Gov. Mario Cuomo is interviewed at his office at the law firm of Willkie Farr & Gallagher on May 13, 2009. The former governor discussed his role in the Shoreham Nuclear Power Plant decommissioning. Photo Credit: Singer 22

Mario Cuomo, the three-time Democratic governor of New York who turned down several invitations to seek the U.S. presidency, has died at the age of 82.

His death came on the day that his son, Andrew Cuomo, delivered his inaugural address from the 64th floor of the World Trade Center for his own second term as governor. An emailed statement from the governor’s office attributed the elder Cuomo’s death to natural causes due to heart failure.

In his inauguration address on Thursday Andrew Cuomo said he had read his speech to his father the night before.

“He said it was good, especially for a second termer,” the younger Cuomo said. “He couldn’t be here physically today, my father. But my father is in this room. He is in the heart and mind of every person who is here.”

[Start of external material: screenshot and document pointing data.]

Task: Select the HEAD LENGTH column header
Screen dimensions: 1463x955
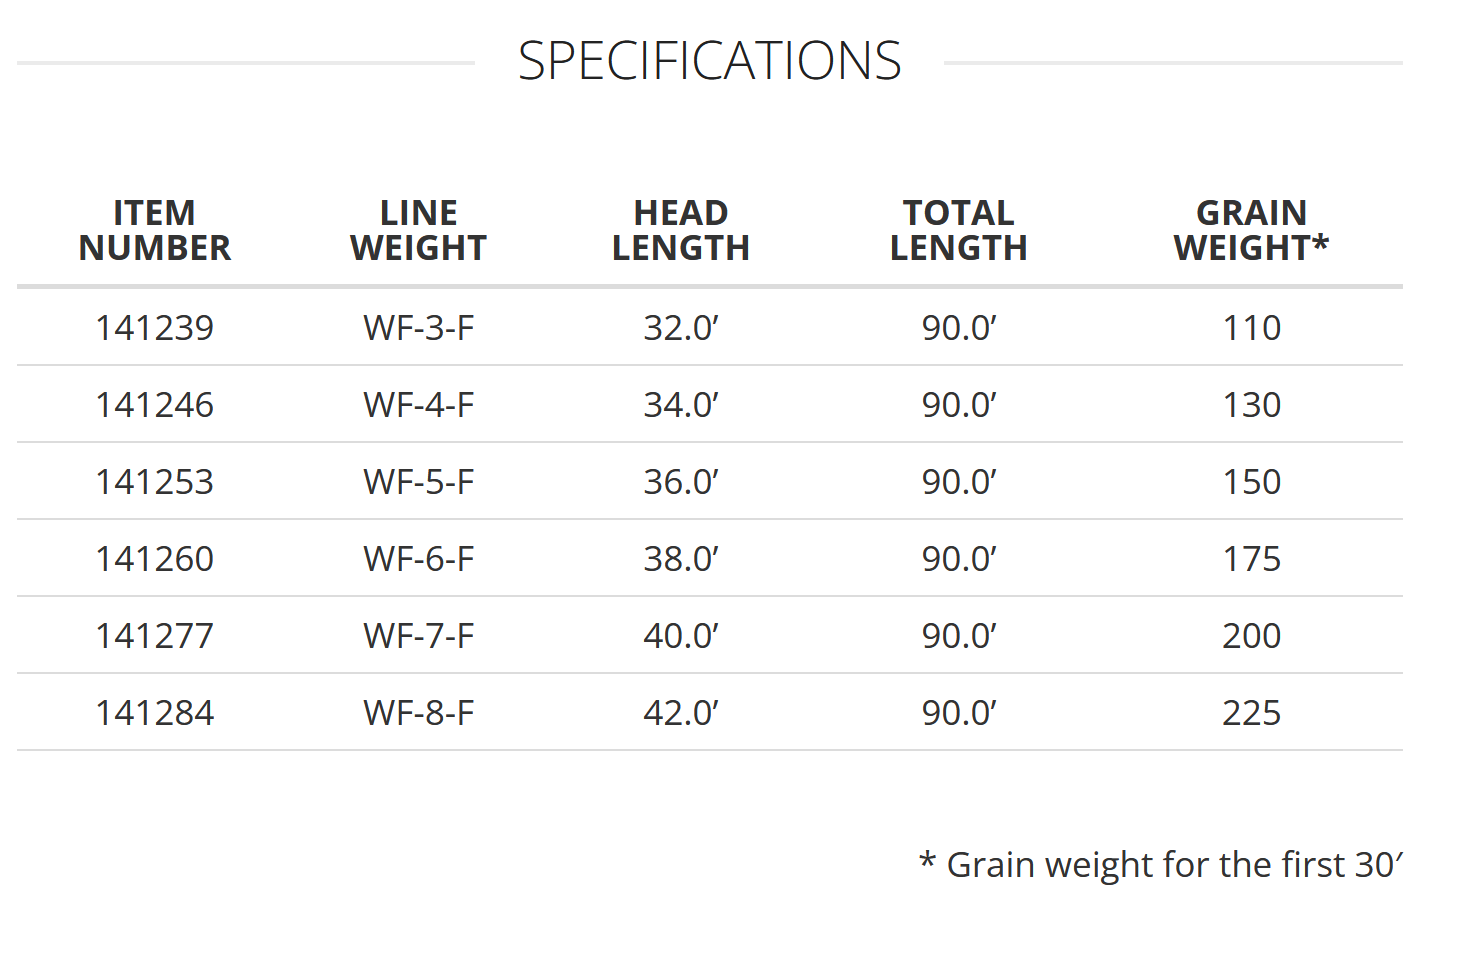Action: (x=681, y=230)

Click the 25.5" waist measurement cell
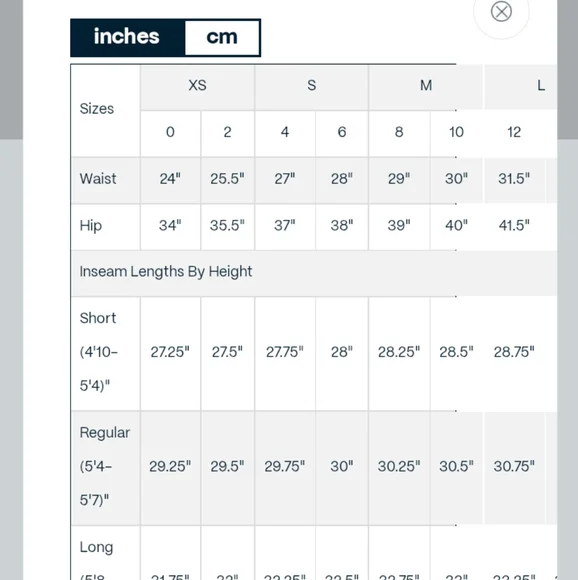[227, 180]
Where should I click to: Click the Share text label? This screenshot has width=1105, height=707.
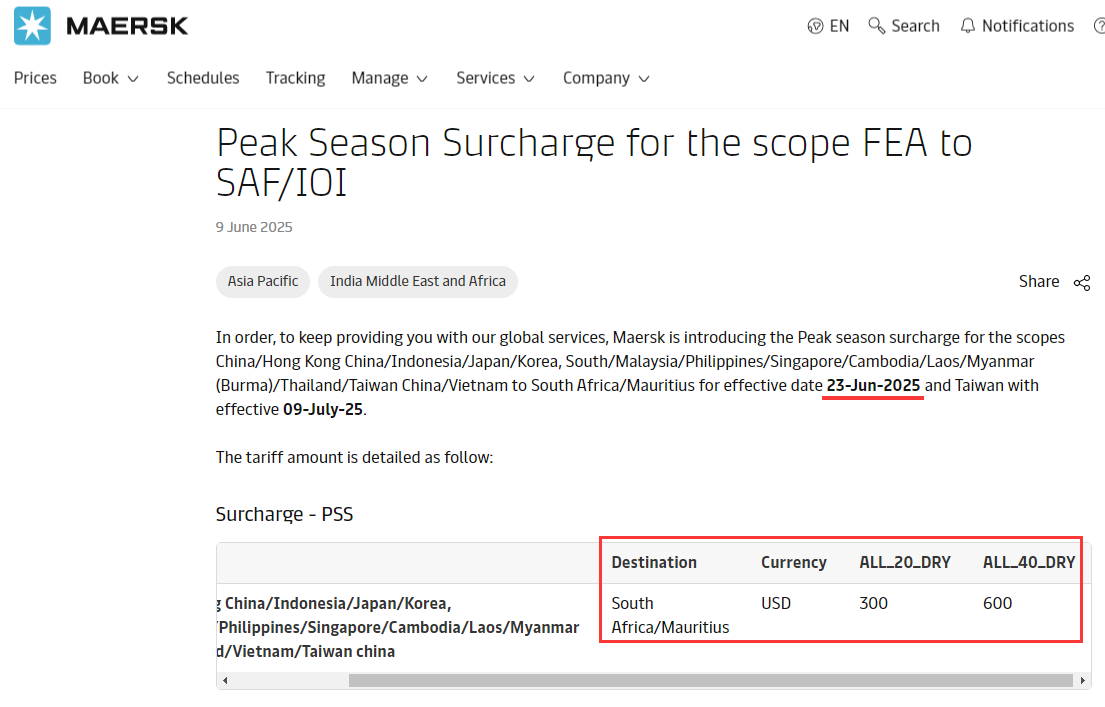(1039, 282)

Mario Cuomo was first elected as governor in 1982 and came to national attention two years later when he gave an electrifying keynote address at the Democratic National Convention in San Francisco.

The speech came in the middle of the presidencies of Ronald Reagan, who had likened Americato a “shining city on a hill.”

Cuomo responded by saying, “A shining city is perhaps all the president sees from the portico of the White House and the veranda of his ranch, where everyone seems to be doing well.

“But there’s another city; there’s another part to the shining city; the part where some people can’t pay their mortgages, and most young people can’t afford one; where students can’t afford the education they need, and middle-class parents watch the dreams they hold for their children evaporate.”

His speech defining Republicans as looking out only for the well-off and Democrats as champions of the middle class and the poor propelled Cuomo to the forefront of the party leadership.

After easily winning re-election to a second term as governor, Cuomo was the apparent front-runner for the 1988 Democratic presidential nomination. There were reports of a private plane idling on a runway in New York’s capital of Albany to fly him to New Hampshire to file for the nation’s first primary.

But the filing deadline came and went, and Cuomo’s reputation as a reticent Hamlet-like figure began to grow.

A similar scenario came about in 1992 with Cuomo again the focus of Democratic presidential anticipation. But he said state budget problems needed his attention and declined to run again.